IV. CONCLUSION For the foregoing reasons, the Court shall grant Defendants’ motions and dismiss the Amended Complaint without prejudice.10 A separate Order will issue.
__3_/1_1_/_2_6___ Date Matthew J. Maddox United States District Judge
10 The Court notes that, in one count of the Amended Complaint, Plaintiff claims entitlement to temporary, preliminary, and permanent injunctions. Am. Compl. ¶¶ 21–63. “Injunctive relief is an ‘extraordinary remedy.’”A Helping Hand, LLC v. Baltimore Cnty., 355 F. App’x 773, 775 (4th Cir. 2009) (citations omitted). To obtain an injunction, a plaintiff must establish, among other things, that she has suffered or will suffer an irreparable injury without it, and that it is justified and warranted by the balance of equities. See id.; Ass’n of Cmty. Cancer Centers v. Azar, 509 F. Supp. 3d 482, 499 (D. Md. 2020).

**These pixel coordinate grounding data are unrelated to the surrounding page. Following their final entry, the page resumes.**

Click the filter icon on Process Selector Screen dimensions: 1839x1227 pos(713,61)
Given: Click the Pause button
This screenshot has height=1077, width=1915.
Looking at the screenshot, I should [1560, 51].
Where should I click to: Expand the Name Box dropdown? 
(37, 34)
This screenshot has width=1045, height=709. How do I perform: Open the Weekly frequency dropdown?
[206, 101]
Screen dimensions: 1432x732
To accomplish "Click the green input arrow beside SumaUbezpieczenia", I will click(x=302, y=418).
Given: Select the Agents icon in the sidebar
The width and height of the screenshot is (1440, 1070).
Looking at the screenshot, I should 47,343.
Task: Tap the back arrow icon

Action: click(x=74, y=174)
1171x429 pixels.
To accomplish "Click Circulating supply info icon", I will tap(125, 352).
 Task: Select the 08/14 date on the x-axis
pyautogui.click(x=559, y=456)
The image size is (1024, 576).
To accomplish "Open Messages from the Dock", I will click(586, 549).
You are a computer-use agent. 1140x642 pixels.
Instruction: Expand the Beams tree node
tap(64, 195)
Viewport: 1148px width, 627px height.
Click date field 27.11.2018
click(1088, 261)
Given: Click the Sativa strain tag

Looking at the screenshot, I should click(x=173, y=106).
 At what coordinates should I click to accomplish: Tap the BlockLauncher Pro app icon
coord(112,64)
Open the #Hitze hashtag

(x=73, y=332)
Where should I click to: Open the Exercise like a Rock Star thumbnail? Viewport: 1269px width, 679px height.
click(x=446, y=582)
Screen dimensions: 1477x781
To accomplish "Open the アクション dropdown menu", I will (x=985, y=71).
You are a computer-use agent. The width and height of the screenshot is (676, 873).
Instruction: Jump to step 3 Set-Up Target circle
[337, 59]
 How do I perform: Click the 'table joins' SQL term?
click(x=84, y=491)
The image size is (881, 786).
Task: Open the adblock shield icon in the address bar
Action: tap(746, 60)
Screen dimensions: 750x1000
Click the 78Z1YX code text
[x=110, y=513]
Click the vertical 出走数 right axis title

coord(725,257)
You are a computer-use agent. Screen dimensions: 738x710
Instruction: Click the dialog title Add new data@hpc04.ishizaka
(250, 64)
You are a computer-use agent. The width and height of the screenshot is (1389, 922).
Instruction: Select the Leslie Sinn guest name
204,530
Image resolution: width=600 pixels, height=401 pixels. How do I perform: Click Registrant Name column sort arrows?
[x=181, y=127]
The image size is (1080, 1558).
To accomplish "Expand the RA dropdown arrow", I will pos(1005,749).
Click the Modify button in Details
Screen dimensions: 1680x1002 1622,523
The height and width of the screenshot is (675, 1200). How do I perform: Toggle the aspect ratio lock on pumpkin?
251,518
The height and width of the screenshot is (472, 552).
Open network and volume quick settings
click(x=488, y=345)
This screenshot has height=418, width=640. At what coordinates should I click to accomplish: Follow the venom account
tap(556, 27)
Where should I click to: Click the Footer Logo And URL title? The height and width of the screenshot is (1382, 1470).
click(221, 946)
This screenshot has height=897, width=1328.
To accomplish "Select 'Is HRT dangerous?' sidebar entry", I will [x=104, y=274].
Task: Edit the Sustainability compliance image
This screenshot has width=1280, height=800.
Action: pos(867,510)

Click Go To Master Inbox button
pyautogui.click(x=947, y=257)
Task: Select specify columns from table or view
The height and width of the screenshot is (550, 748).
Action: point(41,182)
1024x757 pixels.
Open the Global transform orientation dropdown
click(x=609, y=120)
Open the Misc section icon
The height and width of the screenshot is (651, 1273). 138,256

Here, the facts alleged in the Amended Complaint fail to establish any irreparable injury or actionable conduct for which an injunction would be warranted, and they do not support a reasonable inference that Plaintiff would suffer irreparable harm absent injunctive relief. Accordingly, Plaintiff’s claim for injunctive relief— like the claims for damages asserted in the Amended Complaint—is subject to dismissal.